As sports go, it is rather old, quite boozy and a tad explosive.
It involves trying to hurl a disc into a tube surrounded by small bags of gunpowder.
Tejo was first made popular by an indigenous people in Colombia called the Muisca, but is still played by thousands of enthusiasts in the South American country’s Andean region.
The atmosphere is festive, as drinking beer during the competition is common, and players and spectators alike enjoy local delicacies like beef tripe stuffed with rice.
The disc, or tejo, is thrown from a distance of about 16 to 18 meters at a metal tube sticking out of a clay-covered board angled at about 45 degrees.
Around the hole are four triangular pouches of gunpowder.
The highest score is given for getting the disc in the hole and exploding a pouch along the way.
Lower scores come from just scoring a detonation or getting the thing in the hole, or at least getting it close.
The game ends when a player or his or her team – the game can be played one-on-one or by teams of two players each – reaches 27 points.
“I play every weekend with my friends,” said Javier Borda. He celebrates every gunpowder pop joyfully, as if it were a goal in football.

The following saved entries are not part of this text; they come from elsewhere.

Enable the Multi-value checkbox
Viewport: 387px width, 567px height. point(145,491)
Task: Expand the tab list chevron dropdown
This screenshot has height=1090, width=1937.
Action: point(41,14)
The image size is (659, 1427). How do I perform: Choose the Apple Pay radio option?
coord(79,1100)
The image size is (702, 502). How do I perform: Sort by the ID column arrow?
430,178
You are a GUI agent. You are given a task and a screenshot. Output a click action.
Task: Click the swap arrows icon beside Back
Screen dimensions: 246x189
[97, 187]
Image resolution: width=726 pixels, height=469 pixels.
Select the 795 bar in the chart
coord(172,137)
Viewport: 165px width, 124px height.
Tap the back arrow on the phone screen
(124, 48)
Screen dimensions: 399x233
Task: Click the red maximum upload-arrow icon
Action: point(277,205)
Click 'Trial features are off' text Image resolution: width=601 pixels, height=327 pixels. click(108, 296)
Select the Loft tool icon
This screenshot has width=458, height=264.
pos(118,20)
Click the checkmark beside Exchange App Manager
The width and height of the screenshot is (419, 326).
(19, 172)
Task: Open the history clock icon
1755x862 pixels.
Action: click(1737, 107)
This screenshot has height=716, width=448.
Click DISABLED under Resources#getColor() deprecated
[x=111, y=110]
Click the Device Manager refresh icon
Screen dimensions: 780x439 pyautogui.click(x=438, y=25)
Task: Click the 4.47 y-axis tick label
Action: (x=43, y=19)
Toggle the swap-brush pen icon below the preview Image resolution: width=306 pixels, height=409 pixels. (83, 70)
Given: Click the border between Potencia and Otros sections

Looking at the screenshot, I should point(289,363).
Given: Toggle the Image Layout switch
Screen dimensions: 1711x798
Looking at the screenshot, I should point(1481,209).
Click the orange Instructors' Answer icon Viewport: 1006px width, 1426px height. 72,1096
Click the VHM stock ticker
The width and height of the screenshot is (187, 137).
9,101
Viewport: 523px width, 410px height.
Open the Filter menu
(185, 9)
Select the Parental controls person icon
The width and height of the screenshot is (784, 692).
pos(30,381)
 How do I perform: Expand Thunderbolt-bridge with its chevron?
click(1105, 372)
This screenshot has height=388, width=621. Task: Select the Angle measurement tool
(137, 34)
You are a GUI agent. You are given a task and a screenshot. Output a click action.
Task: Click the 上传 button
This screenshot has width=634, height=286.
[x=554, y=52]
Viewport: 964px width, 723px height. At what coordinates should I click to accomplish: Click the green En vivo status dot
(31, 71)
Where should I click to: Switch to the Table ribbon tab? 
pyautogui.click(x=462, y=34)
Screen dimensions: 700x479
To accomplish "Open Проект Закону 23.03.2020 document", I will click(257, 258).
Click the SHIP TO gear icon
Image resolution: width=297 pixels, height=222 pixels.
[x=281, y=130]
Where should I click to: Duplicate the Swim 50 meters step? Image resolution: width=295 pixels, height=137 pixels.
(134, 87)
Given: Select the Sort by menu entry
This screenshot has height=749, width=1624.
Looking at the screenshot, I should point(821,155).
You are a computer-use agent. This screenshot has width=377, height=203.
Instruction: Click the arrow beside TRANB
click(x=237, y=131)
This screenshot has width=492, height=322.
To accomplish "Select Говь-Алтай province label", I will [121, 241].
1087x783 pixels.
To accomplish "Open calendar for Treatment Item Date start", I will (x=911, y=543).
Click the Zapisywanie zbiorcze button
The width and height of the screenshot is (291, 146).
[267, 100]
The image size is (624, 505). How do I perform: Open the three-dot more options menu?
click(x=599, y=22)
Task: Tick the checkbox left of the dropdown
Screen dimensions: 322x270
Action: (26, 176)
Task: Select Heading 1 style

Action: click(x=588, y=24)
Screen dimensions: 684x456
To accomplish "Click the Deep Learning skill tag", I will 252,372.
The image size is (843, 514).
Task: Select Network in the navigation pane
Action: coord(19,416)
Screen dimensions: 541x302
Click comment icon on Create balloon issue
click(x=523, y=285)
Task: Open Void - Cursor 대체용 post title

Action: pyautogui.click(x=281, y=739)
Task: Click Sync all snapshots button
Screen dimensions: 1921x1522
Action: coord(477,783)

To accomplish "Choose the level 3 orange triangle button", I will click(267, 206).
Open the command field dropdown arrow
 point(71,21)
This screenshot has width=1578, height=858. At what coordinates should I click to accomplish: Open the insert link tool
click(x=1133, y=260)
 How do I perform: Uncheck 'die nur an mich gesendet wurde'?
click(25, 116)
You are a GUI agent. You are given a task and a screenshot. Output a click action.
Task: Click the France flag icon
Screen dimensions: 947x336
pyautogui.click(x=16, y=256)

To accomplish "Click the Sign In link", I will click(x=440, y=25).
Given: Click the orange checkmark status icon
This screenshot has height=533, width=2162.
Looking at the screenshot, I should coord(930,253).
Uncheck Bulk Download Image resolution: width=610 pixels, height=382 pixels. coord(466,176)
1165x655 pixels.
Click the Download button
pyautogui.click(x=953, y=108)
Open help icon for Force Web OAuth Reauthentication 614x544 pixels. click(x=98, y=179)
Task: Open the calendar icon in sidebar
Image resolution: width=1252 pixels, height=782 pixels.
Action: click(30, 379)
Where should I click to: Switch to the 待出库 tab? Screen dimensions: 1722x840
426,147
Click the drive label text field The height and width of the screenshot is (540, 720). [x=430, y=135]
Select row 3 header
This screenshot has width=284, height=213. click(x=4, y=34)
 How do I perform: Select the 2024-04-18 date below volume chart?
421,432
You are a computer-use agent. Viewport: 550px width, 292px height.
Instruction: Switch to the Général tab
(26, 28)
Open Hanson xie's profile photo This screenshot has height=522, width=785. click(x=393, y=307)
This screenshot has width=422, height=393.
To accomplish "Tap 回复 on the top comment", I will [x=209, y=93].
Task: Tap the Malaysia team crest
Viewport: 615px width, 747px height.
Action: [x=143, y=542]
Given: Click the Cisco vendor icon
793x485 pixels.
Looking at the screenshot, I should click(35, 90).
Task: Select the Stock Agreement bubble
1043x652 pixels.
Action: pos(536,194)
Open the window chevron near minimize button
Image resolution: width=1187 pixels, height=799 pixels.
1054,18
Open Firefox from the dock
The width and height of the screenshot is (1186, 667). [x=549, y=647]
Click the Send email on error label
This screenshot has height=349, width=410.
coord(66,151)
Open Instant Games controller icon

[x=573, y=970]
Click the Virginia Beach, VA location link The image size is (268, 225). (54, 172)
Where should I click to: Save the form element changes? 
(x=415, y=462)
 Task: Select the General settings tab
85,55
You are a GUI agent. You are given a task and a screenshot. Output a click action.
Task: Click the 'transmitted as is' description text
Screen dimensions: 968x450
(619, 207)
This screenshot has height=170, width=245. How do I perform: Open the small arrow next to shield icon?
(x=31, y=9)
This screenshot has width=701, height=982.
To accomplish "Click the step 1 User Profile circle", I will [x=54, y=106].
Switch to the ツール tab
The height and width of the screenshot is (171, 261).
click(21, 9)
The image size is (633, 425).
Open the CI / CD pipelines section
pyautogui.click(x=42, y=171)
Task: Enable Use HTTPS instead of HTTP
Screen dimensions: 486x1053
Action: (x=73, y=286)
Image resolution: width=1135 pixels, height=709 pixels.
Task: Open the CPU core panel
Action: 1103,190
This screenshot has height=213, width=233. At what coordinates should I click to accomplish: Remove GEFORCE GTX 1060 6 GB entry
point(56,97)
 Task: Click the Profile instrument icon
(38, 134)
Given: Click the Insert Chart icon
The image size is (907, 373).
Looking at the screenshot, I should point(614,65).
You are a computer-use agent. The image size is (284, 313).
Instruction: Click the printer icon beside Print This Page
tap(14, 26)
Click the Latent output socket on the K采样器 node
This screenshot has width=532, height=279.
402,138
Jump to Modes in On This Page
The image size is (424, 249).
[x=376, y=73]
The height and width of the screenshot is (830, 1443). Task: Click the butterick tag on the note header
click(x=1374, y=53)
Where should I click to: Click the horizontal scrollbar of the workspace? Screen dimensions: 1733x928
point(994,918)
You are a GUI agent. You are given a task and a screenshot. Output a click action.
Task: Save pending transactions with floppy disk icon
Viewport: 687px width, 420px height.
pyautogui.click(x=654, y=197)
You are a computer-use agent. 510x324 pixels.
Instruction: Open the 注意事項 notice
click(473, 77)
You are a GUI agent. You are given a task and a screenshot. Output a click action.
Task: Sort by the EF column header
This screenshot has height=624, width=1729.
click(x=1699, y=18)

Borda, of medium stature, has a hefty build but is nonetheless agile as he aims and throws the disc.
“It is a sport that was played by the indigenous peoples that lived in what are today the departments of Cundinamarca and Boyaca” in central Colombia, said historian Luis Moreno, a tejo buff.
Both men and women play. As in a discus throw, there is a rule as to how much of a running start players can get — no more than 2.5 meters (eight feet).
The game is just half the fun. A carnival atmosphere fueled by beer and food surrounds all the play, watched by boisterous crowds.
“Here, you make friends, drink some beer, enjoy the afternoon, get dirty with the clay and forget your problems for a day,” said Roberto Alayon, who takes pride in his aim.
Inviting spectators to join him in downing a beer from a case at his feet, he says he has had runs of 15 straight good shots in which he either got the disc in the hole, hit an explosive pouch, or both.
If none of those feats is achieved, a point goes to the player who hits closest to the hole.
The game is played both in rural areas and in cities in Colombia.
Booze flows freely, and typical dishes are wolfed down: small intestines from a cow, large intestines stuffed with rice, and special potato dishes.
“Here we eat a lot of vitamin ch,” a cook named Hermilda says with a laugh. She is referring to pigs, known in these parts as “chanchos,” and treats made from them like fried pork rinds.